Louisville leaves to eliminate Oregon's state from McWs


Omaha, Neb.-Eddie King Jr. led the winning race with a sacrifice fly at the bottom of the ninth entrance to give Louisville a 7-6 victory over the state of Oregon on Tuesday and take out the Beavers from the World Men's Men's Men's College series.

The cardinals (42-23) Avenged a defeat 4-3 to the state of Oregon on Friday and advanced to the final of the bracket 2. They must beat Coastal Carolina on Wednesday and again on Thursday to reach the best MCWs finals.

Like Oregon State (48-16-1) on Friday, Louisville wasted a late advantage only to return and win.

“It is the value of being the local team,” said the cardinal coach Dan McDonnell. “Sometimes people act as if it weren't so important. It is surprising when you get the last three outs and you can go to someone. So, very fortunate that we were in that situation today.”

Kellan Oakes faced the top of the Louisville line to start the lower part of the ninth. Alex Alicea walked and Lucas Moore received the first base in Catcher's interference when his bat put the Wilson Weber glove while committing a release. The cardinals loaded the bases when Matt Klein threw a touch that Oakes (5-1) started, the third error of the Beavers of the day and the eighth in three MCWs games.

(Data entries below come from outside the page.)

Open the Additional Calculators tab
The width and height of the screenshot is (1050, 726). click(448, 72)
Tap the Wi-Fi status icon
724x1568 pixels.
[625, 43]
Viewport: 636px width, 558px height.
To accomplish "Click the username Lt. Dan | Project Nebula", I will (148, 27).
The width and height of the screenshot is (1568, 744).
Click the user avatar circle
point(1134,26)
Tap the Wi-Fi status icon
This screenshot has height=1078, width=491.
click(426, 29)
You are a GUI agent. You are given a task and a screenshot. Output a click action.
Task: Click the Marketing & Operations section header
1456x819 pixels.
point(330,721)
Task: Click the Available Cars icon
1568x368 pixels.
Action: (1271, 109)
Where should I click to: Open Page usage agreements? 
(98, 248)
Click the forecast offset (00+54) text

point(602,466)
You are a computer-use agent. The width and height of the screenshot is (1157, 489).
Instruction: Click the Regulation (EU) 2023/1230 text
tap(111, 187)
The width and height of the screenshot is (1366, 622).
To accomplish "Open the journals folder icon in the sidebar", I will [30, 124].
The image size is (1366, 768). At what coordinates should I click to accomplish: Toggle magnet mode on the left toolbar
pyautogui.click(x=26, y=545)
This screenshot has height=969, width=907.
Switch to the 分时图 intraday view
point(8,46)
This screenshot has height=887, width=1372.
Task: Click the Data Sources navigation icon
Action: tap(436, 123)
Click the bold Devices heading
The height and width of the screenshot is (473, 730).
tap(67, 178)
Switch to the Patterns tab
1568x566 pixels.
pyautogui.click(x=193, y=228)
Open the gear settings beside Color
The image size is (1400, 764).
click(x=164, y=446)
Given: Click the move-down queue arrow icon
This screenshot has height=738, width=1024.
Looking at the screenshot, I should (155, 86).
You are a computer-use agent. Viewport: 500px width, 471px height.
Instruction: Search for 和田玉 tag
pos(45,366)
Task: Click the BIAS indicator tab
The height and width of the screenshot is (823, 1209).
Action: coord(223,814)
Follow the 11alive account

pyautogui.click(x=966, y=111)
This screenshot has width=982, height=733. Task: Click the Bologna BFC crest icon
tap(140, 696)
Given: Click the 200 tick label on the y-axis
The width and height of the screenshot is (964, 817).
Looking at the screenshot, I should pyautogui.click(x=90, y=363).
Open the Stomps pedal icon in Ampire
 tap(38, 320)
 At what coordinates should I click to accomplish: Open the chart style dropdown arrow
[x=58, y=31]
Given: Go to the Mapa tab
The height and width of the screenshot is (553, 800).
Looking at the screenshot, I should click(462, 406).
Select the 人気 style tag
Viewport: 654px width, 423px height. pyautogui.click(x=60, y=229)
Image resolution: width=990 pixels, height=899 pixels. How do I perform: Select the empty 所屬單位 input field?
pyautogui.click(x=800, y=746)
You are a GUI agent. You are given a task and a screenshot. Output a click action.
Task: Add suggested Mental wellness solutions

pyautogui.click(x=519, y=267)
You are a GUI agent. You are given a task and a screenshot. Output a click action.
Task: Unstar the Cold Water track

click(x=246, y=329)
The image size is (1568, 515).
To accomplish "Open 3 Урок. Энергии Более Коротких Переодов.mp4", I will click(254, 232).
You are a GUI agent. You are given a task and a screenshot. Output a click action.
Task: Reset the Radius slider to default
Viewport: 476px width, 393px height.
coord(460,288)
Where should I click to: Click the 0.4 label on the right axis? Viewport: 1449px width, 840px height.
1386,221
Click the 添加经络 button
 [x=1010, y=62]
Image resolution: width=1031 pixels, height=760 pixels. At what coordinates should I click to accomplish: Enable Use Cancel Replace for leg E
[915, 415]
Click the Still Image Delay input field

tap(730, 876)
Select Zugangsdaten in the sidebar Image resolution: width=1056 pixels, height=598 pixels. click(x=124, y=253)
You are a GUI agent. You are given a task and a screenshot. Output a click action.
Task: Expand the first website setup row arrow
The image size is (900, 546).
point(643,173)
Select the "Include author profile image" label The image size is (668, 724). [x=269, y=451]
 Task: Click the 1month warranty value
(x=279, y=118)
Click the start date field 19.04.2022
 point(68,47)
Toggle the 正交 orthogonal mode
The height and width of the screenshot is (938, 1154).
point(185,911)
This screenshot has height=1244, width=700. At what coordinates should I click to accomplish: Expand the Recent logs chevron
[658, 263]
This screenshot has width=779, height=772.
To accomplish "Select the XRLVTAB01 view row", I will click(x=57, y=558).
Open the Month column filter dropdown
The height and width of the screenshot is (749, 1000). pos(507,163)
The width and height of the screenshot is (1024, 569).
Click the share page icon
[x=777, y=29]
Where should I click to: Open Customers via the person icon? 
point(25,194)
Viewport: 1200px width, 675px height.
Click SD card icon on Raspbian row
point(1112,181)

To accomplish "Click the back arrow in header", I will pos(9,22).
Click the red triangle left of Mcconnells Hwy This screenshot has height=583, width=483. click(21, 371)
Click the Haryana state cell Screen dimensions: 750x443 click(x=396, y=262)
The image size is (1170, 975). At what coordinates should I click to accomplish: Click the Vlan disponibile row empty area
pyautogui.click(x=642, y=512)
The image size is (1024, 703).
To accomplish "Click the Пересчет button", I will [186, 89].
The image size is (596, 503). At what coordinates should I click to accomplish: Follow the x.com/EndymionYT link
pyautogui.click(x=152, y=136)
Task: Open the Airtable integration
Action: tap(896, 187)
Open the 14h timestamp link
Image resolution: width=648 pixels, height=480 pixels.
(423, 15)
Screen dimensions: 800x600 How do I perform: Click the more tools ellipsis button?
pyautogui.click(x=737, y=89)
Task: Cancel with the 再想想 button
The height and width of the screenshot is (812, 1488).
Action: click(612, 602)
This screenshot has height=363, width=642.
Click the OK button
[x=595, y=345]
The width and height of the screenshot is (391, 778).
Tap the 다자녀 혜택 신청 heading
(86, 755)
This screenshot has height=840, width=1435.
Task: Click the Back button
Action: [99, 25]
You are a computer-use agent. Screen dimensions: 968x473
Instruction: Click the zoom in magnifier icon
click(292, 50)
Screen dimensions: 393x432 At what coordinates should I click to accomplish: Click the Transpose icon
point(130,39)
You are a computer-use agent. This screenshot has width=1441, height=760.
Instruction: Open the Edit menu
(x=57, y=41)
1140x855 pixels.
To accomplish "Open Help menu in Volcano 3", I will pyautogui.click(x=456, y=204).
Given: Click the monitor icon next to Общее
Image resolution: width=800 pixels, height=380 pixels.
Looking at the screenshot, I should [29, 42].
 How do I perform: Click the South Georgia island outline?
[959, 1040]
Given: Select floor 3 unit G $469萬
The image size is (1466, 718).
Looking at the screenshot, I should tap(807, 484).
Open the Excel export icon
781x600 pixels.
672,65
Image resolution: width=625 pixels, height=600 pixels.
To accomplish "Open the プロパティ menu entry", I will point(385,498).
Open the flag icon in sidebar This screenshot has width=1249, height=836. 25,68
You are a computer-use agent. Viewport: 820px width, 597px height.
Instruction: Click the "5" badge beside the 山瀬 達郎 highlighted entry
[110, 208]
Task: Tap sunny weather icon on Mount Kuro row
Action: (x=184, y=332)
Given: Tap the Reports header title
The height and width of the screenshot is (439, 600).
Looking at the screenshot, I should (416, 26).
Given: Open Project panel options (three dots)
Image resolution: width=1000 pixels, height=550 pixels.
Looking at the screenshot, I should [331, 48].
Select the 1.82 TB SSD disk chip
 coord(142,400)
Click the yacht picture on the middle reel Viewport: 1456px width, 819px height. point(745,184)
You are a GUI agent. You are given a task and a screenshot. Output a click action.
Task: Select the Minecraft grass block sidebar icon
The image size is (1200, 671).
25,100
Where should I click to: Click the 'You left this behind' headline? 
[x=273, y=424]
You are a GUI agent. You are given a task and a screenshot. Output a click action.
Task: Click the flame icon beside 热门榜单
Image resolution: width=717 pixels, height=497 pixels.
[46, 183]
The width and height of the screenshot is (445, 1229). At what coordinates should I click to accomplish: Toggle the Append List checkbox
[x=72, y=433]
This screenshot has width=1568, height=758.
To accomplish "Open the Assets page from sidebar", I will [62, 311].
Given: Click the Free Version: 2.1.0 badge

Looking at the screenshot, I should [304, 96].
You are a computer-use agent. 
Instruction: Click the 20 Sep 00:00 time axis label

That brought the first year student Zach Edwards to face Jake Munroe, who was caught looking at Strike Three.

“I realized a call that I didn't like,” Munroe said. “I was upset about that. I made a small 360, I saw Eddie, and I said: 'Oh, yes, we are fine.' That is something special of this alignment.”

King followed a launch and took two balls before sending a fly to the center. Alicea was labeled from third, and Canon Reeder did not have the opportunity to make a home release.

King was harassed behind First Base, with teammates dripping his water bottles towards him and fans singing: “Edd-ie! Edd-II!”

“Just listening to songs like that at a time like that, my heart warms me,” King said. “And I am very happy that it can be for Louisville.”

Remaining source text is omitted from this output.